Dr. Christian Hamburger, the endocrinologist who supervised Christine Jorgensen's transition, advised Carlett that if she gave up her US citizenship she could have it done in Denmark. Germany's then justice minister advised Brown that if became a German resident and took the steps to become a German citizen, she could have it performed there as well.
So Carlett decided to do just that. She applied for her US passport and made arrangements to travel to Bonn, Germany in August 1953 and meet Dr. Hamburger there for her initial checkup before having SRS.
Carlett's game plan once she completed SRS was to get married to Sgt. Eugene Martin
"I just want to become a woman as quickly as possible, that's all. I'll become a citizen of any country that will allow me the treatment that I need and be operated on," she said at the time.
Fast forward to June 25 issue. Carlett has now traveled to Boston and signed papers at the Danish consulate renouncing her US citizenship. She's doing some bookings in the area to help pay for her looming August 2 overseas trip and even hit Filene's to shop for her wedding dress.
She now has her US passport with her new name of Carlett Angianlee on it and all systems are go to become the 'First Negro Sex Change'.
Then fate intervened. Crossdressing back in the 50's could earn you a trip to jail, and the Boston po-po's promptly arrested and jailed her overnight for doing so as the July 9 issue reported. Carlett was still undeterred and was still planning to leave for Denmark and her date with history.
She then postponed her departure in order to get a feminizing face lift in New York with Dr. George J.B. Weiss, as the August 6 issue reported.
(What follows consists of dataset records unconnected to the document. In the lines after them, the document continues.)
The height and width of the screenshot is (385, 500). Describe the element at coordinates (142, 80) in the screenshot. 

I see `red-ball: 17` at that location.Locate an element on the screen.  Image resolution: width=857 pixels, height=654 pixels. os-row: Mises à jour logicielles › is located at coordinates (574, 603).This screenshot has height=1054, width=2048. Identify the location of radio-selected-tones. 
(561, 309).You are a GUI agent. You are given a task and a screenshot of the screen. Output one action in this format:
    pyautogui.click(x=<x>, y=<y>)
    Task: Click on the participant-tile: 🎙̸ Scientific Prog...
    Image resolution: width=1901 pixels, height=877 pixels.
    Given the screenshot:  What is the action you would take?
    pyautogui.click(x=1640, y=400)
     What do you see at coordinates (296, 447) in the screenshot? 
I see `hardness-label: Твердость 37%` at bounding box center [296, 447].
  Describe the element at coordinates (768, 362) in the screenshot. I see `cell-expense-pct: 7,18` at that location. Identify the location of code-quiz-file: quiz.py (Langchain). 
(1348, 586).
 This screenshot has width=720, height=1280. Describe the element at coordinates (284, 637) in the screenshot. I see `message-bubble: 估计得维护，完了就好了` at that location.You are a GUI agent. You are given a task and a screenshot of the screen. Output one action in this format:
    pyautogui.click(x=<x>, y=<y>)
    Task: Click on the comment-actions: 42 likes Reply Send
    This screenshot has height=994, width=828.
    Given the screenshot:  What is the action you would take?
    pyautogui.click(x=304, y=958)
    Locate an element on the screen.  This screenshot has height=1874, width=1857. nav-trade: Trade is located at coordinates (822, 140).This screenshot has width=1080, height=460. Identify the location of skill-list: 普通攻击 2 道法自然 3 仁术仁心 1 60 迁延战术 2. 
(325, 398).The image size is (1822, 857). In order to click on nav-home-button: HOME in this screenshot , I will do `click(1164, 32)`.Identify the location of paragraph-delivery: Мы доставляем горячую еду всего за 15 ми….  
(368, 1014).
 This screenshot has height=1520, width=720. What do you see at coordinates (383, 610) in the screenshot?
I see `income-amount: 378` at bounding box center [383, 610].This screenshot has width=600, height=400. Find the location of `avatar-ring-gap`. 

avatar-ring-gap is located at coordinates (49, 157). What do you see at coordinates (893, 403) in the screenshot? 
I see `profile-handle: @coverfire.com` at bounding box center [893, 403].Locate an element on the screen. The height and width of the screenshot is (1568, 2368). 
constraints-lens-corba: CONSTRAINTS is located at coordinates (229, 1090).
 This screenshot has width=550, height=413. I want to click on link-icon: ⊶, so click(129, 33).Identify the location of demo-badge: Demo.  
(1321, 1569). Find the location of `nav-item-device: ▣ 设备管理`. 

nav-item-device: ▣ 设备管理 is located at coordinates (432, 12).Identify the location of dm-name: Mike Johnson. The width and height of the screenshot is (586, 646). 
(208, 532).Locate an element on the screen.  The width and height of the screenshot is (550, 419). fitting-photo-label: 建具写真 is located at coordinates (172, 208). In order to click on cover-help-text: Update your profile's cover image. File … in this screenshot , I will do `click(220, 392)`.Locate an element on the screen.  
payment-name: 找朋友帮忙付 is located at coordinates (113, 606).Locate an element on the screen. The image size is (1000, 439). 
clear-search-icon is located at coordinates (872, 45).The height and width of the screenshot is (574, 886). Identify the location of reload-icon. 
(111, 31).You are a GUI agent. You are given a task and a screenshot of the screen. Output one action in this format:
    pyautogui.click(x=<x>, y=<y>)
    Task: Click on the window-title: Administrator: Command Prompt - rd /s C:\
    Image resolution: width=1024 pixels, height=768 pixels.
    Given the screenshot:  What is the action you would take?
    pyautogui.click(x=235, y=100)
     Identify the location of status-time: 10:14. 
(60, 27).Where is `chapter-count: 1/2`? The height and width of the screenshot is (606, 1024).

It even mentioned that Carlett's face lift was going to cost $500 dollars.
Then she was hit with the news that she was ordered not to leave the United States until $1200 in back taxes were paid. The October 15th issue reported that she ended up taking a $60 a week cook's job at Iowa State's Pi Kappa frat house that a friend helped her get in order to earn the money to pay off those back taxes.
At that point the trail through those back issues of JET in terms of Carlett's fascinating story starts turning cold. As of yet I haven't found out if she ever did earn the money to pay off the back taxes, make that trip to Europe, have SRS, get married or even how the rest of her life turned out. If Carlett is still alive she'd be well into her 70's.
But thanks to JET, mine and future generations will get to read it.